WHAT YOU ARE ASKED TO DO
Return, from the data below, each line that contains the word "computer".

RECORDS PROVIDED
________________

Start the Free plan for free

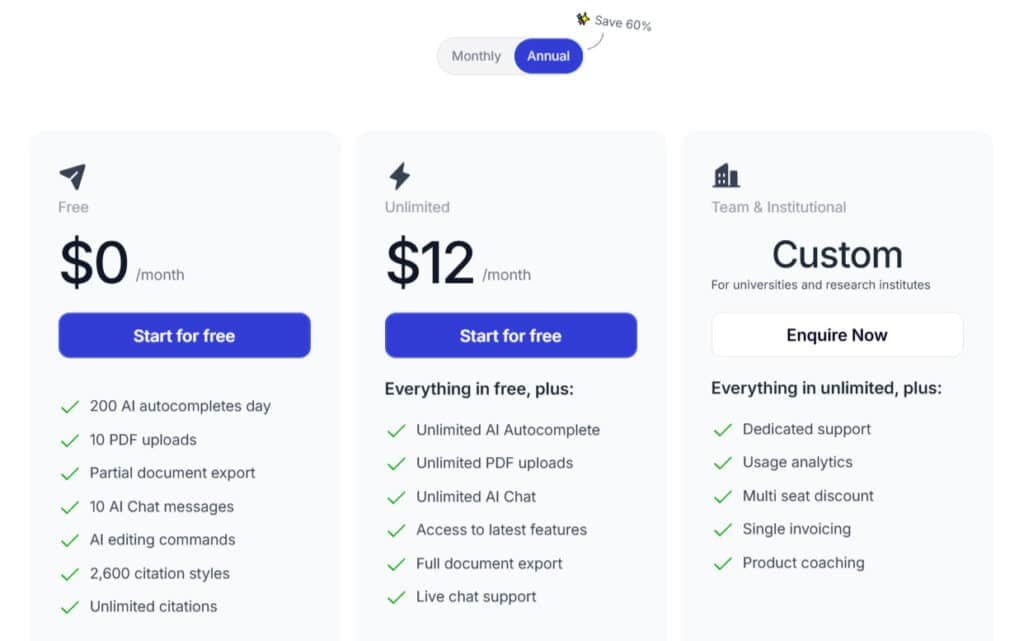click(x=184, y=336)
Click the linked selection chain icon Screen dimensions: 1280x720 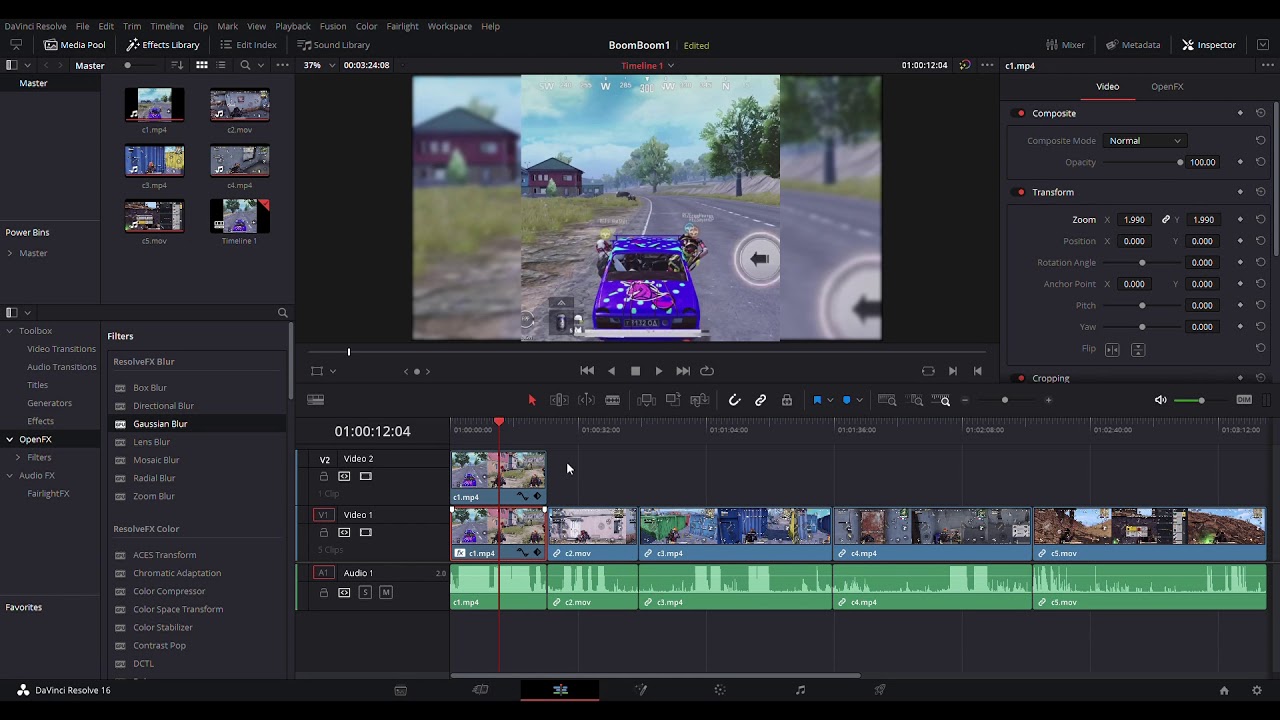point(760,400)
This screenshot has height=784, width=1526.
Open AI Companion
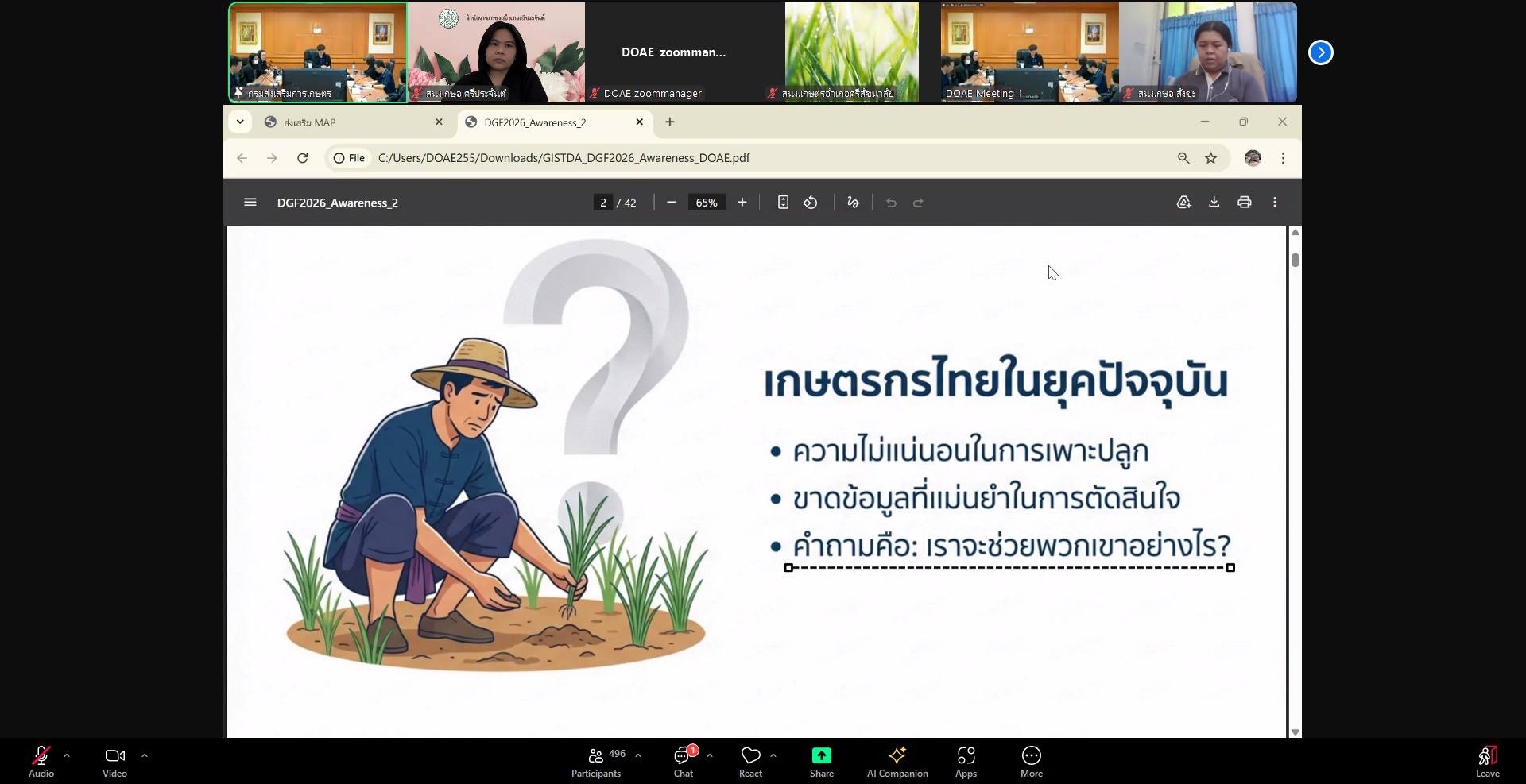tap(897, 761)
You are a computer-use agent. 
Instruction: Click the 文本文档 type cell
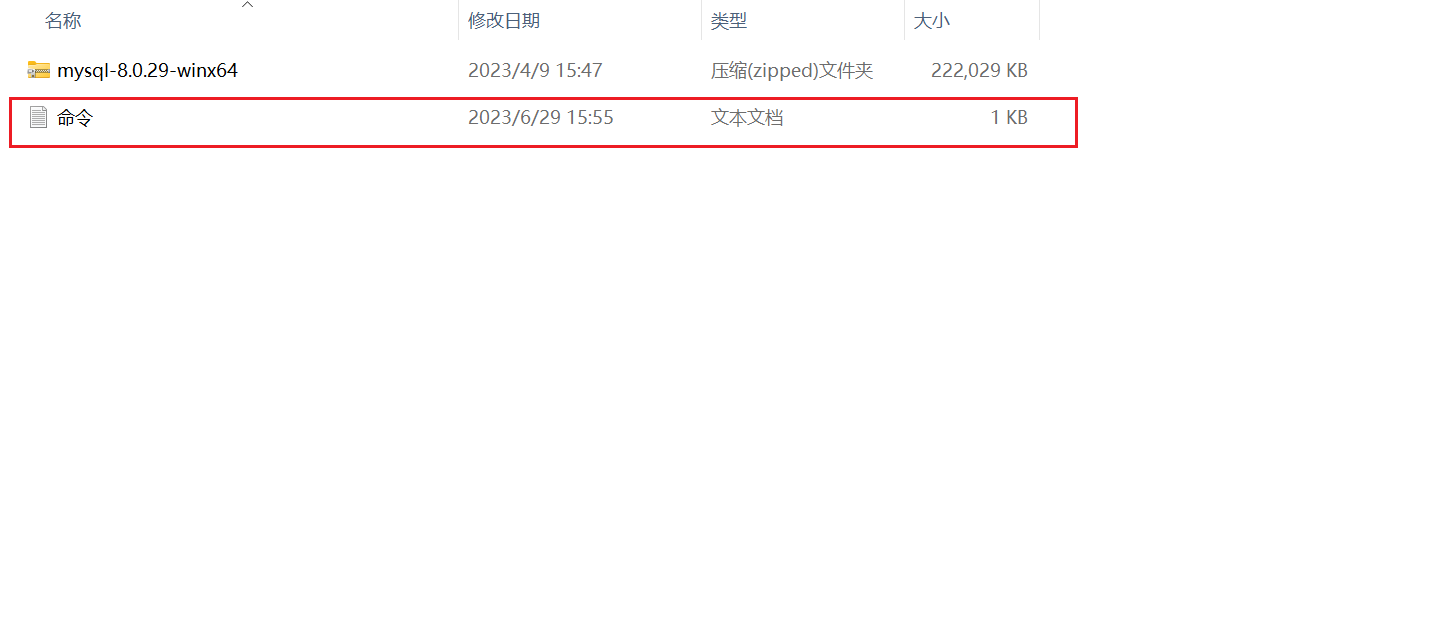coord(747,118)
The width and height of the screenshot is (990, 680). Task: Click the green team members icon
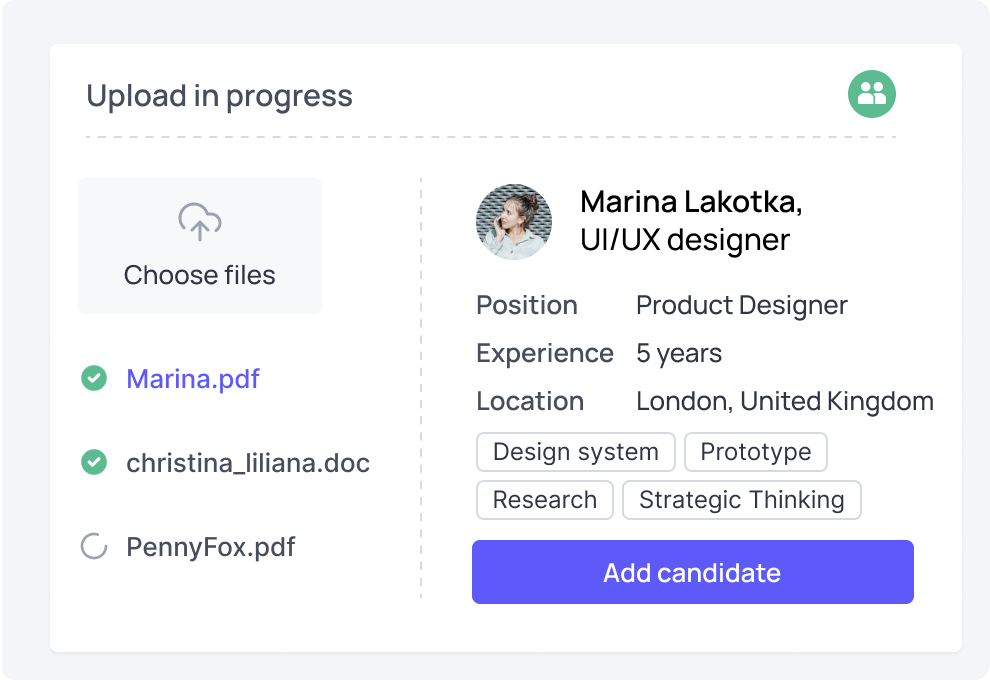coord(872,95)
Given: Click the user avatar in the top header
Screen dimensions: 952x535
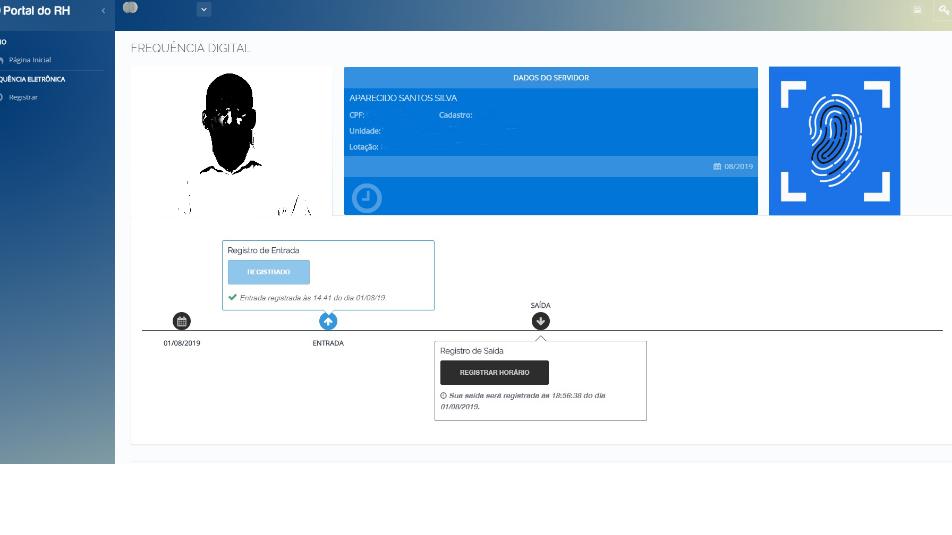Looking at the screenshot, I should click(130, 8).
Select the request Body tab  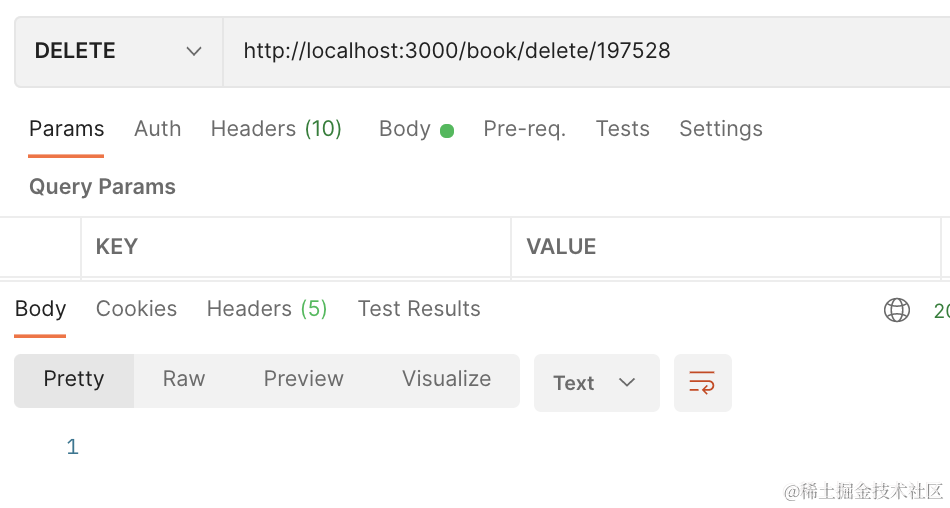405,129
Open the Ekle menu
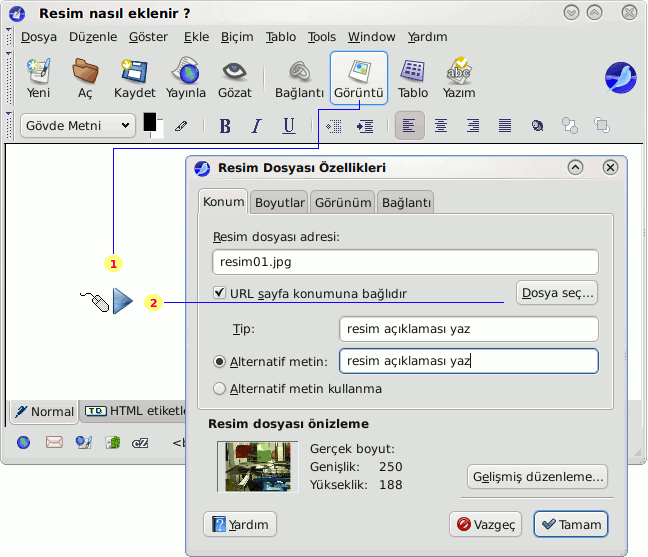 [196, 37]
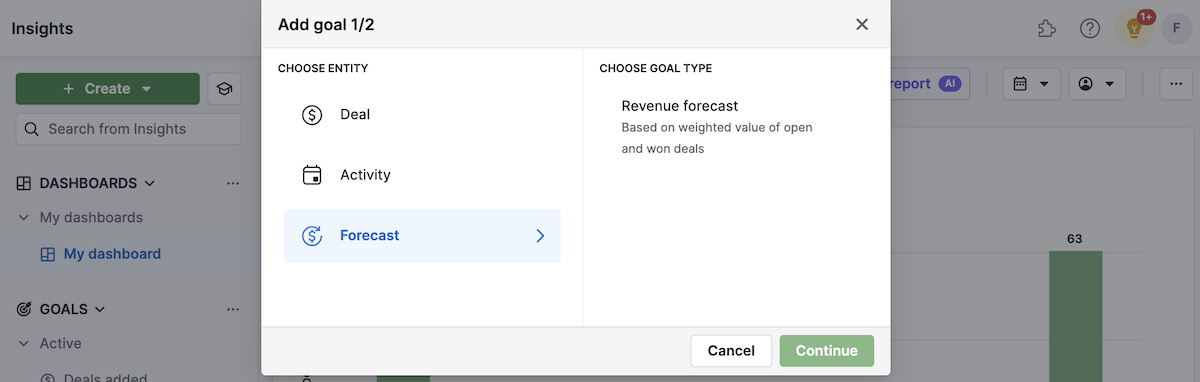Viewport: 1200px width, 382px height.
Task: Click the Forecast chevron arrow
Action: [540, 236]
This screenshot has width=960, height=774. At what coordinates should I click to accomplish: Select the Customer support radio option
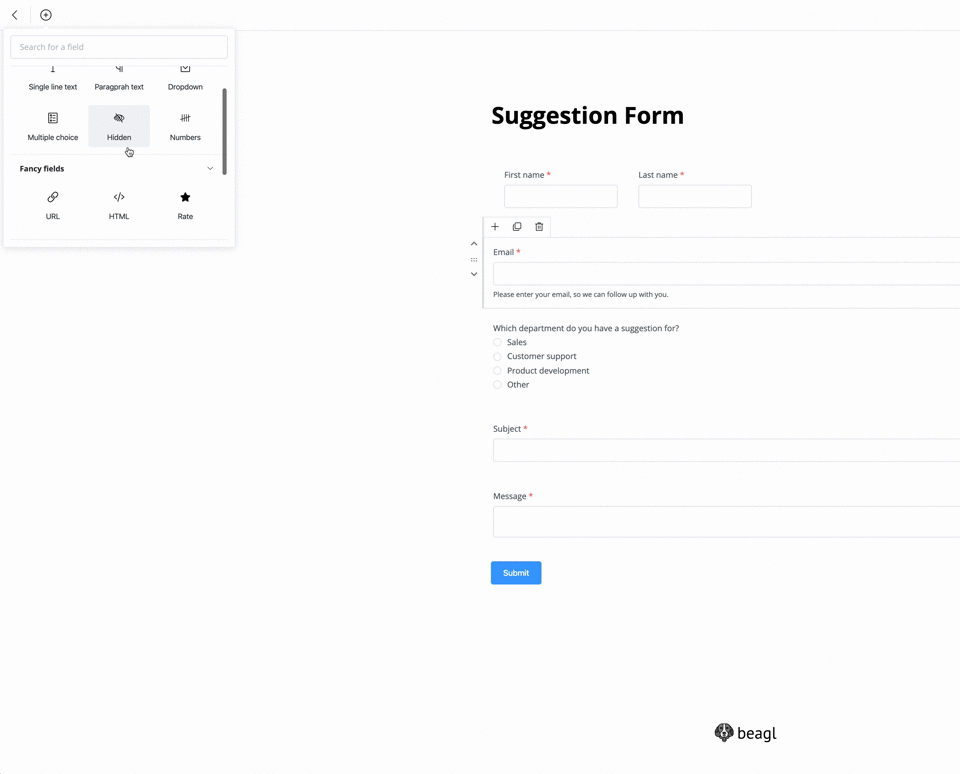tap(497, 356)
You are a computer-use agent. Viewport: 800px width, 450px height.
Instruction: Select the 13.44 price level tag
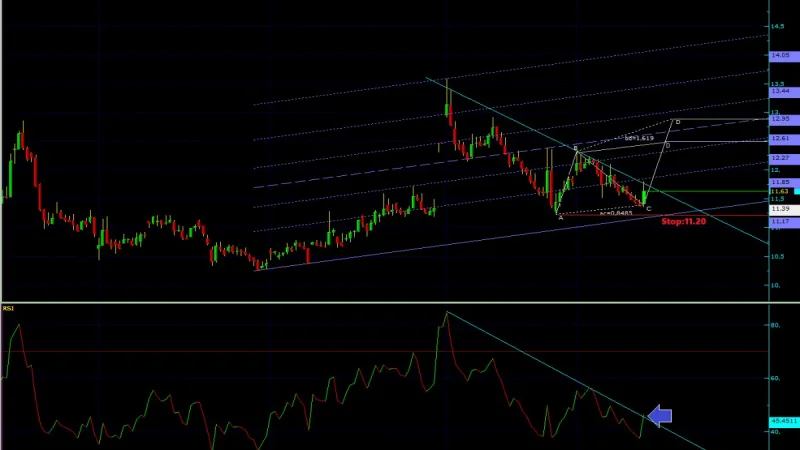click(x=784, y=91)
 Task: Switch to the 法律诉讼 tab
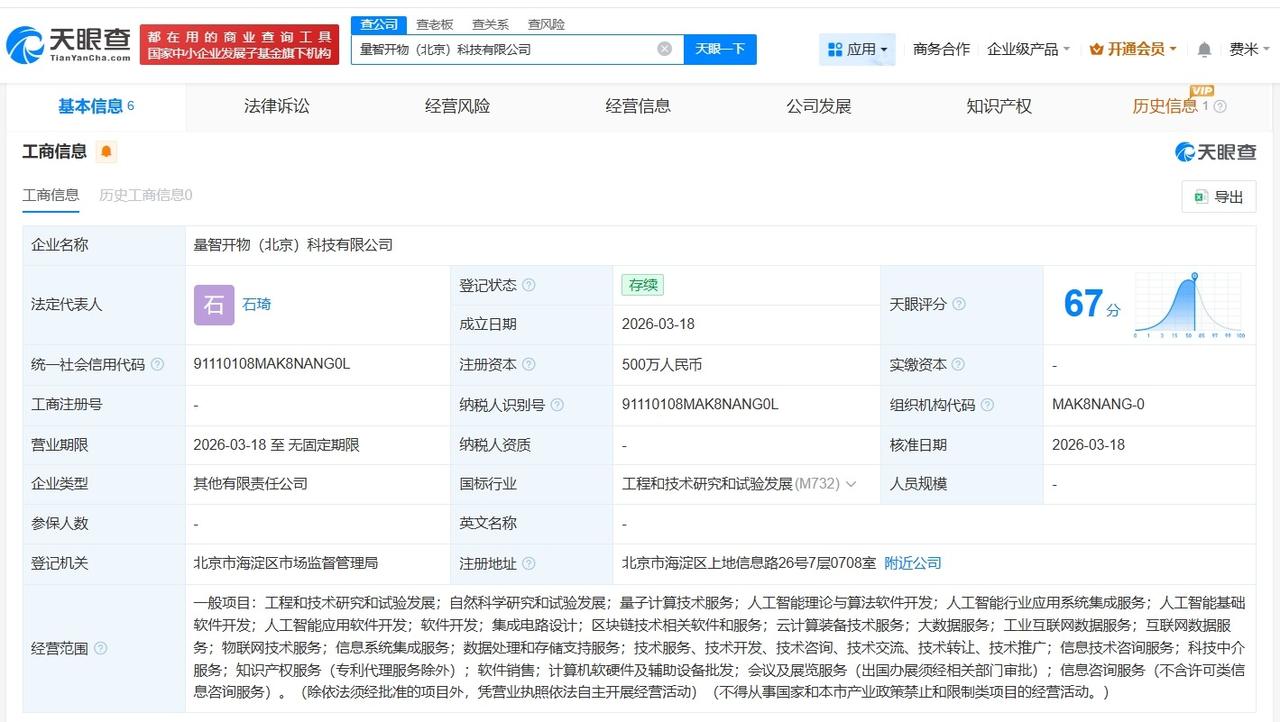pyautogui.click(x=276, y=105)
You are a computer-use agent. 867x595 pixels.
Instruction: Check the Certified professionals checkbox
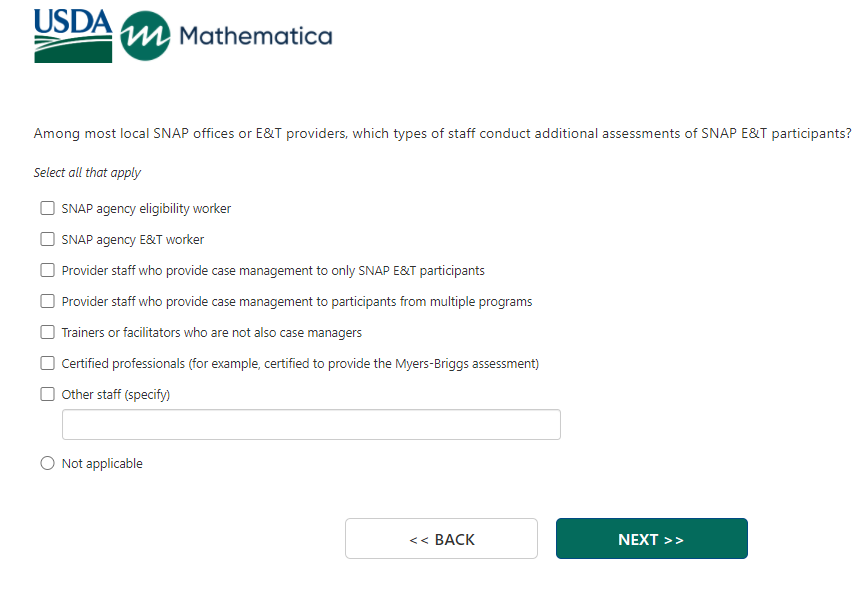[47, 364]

________________

WRITTEN ANSWER
You are a computer-use agent. 
You are a computer-use agent. Viewport: 800px width, 450px height.
You are a computer-use agent. 867x595 pixels.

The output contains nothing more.